RECORDS FOR THE EXERCISE Block Start

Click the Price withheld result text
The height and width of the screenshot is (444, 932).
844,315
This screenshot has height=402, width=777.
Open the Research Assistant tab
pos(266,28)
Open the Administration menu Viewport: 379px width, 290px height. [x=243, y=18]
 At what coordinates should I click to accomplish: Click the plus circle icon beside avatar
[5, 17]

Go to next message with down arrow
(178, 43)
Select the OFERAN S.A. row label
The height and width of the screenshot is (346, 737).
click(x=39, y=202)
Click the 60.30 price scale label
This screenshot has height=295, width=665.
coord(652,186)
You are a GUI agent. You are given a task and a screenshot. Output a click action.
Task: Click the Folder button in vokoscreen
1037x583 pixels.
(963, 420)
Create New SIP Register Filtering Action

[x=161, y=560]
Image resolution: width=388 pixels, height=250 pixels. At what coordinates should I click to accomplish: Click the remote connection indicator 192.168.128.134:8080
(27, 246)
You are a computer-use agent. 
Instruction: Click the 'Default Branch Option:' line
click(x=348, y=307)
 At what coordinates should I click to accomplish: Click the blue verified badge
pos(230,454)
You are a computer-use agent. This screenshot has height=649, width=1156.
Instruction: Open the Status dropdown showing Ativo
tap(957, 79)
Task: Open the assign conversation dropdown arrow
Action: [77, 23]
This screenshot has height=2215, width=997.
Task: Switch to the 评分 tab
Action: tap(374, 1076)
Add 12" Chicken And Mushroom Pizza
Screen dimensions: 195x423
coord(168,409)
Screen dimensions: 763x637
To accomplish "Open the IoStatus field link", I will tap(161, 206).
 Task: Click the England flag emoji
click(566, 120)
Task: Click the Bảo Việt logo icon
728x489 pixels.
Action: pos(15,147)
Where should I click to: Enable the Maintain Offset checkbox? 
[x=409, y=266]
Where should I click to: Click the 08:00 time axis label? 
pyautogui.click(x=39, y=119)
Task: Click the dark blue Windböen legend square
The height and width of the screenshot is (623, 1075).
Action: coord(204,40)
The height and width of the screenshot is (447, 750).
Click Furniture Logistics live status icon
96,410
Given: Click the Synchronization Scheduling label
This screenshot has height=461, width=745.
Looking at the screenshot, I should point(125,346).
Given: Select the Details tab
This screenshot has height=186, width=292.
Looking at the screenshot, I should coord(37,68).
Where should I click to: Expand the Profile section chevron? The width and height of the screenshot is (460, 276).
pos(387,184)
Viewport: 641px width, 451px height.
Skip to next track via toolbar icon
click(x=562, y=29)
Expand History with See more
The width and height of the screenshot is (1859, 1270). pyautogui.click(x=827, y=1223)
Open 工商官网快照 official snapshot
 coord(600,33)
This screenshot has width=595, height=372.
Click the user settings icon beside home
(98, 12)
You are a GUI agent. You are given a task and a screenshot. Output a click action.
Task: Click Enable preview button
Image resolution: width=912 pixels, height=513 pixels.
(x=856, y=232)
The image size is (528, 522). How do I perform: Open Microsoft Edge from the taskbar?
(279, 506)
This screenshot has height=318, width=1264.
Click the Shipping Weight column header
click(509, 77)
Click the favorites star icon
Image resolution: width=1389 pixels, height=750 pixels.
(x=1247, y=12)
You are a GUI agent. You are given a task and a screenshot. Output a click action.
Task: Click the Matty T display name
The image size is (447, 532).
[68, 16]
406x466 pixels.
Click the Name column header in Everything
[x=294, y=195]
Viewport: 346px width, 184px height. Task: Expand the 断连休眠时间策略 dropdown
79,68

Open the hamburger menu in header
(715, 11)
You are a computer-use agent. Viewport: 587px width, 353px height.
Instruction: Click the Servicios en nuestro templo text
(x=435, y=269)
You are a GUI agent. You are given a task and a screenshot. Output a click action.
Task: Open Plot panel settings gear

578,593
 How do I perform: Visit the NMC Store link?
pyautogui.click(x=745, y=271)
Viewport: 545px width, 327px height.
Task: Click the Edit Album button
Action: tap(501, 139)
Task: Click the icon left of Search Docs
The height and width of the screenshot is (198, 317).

RECORDS FOR THE EXERCISE Block End

> _ACTIVITY_: Extract all of the data above without altering anything.

> _RESULT_:
Click the Price withheld result text
The height and width of the screenshot is (444, 932).
844,315
This screenshot has height=402, width=777.
Open the Research Assistant tab
pos(266,28)
Open the Administration menu Viewport: 379px width, 290px height. [x=243, y=18]
 At what coordinates should I click to accomplish: Click the plus circle icon beside avatar
[5, 17]

Go to next message with down arrow
(178, 43)
Select the OFERAN S.A. row label
The height and width of the screenshot is (346, 737).
click(x=39, y=202)
Click the 60.30 price scale label
This screenshot has height=295, width=665.
coord(652,186)
You are a GUI agent. You are given a task and a screenshot. Output a click action.
Task: Click the Folder button in vokoscreen
1037x583 pixels.
(963, 420)
Create New SIP Register Filtering Action

[x=161, y=560]
Image resolution: width=388 pixels, height=250 pixels. At what coordinates should I click to accomplish: Click the remote connection indicator 192.168.128.134:8080
(27, 246)
You are a computer-use agent. 
Instruction: Click the 'Default Branch Option:' line
click(x=348, y=307)
 At what coordinates should I click to accomplish: Click the blue verified badge
pos(230,454)
You are a computer-use agent. This screenshot has height=649, width=1156.
Instruction: Open the Status dropdown showing Ativo
tap(957, 79)
Task: Open the assign conversation dropdown arrow
Action: [77, 23]
This screenshot has height=2215, width=997.
Task: Switch to the 评分 tab
Action: tap(374, 1076)
Add 12" Chicken And Mushroom Pizza
Screen dimensions: 195x423
coord(168,409)
Screen dimensions: 763x637
To accomplish "Open the IoStatus field link", I will tap(161, 206).
 Task: Click the England flag emoji
click(566, 120)
Task: Click the Bảo Việt logo icon
728x489 pixels.
Action: pos(15,147)
Where should I click to: Enable the Maintain Offset checkbox? 
[x=409, y=266]
Where should I click to: Click the 08:00 time axis label? 
pyautogui.click(x=39, y=119)
Task: Click the dark blue Windböen legend square
The height and width of the screenshot is (623, 1075).
Action: coord(204,40)
The height and width of the screenshot is (447, 750).
Click Furniture Logistics live status icon
96,410
Given: Click the Synchronization Scheduling label
This screenshot has height=461, width=745.
Looking at the screenshot, I should point(125,346).
Given: Select the Details tab
This screenshot has height=186, width=292.
Looking at the screenshot, I should coord(37,68).
Where should I click to: Expand the Profile section chevron? The width and height of the screenshot is (460, 276).
pos(387,184)
Viewport: 641px width, 451px height.
Skip to next track via toolbar icon
click(x=562, y=29)
Expand History with See more
The width and height of the screenshot is (1859, 1270). pyautogui.click(x=827, y=1223)
Open 工商官网快照 official snapshot
 coord(600,33)
This screenshot has width=595, height=372.
Click the user settings icon beside home
(98, 12)
You are a GUI agent. You are given a task and a screenshot. Output a click action.
Task: Click Enable preview button
Image resolution: width=912 pixels, height=513 pixels.
(x=856, y=232)
The image size is (528, 522). How do I perform: Open Microsoft Edge from the taskbar?
(279, 506)
This screenshot has height=318, width=1264.
Click the Shipping Weight column header
click(509, 77)
Click the favorites star icon
Image resolution: width=1389 pixels, height=750 pixels.
(x=1247, y=12)
You are a GUI agent. You are given a task and a screenshot. Output a click action.
Task: Click the Matty T display name
The image size is (447, 532).
[68, 16]
406x466 pixels.
Click the Name column header in Everything
[x=294, y=195]
Viewport: 346px width, 184px height. Task: Expand the 断连休眠时间策略 dropdown
79,68

Open the hamburger menu in header
(715, 11)
You are a computer-use agent. Viewport: 587px width, 353px height.
Instruction: Click the Servicios en nuestro templo text
(x=435, y=269)
You are a GUI agent. You are given a task and a screenshot. Output a click action.
Task: Open Plot panel settings gear

578,593
 How do I perform: Visit the NMC Store link?
pyautogui.click(x=745, y=271)
Viewport: 545px width, 327px height.
Task: Click the Edit Album button
Action: tap(501, 139)
Task: Click the icon left of Search Docs
The height and width of the screenshot is (198, 317).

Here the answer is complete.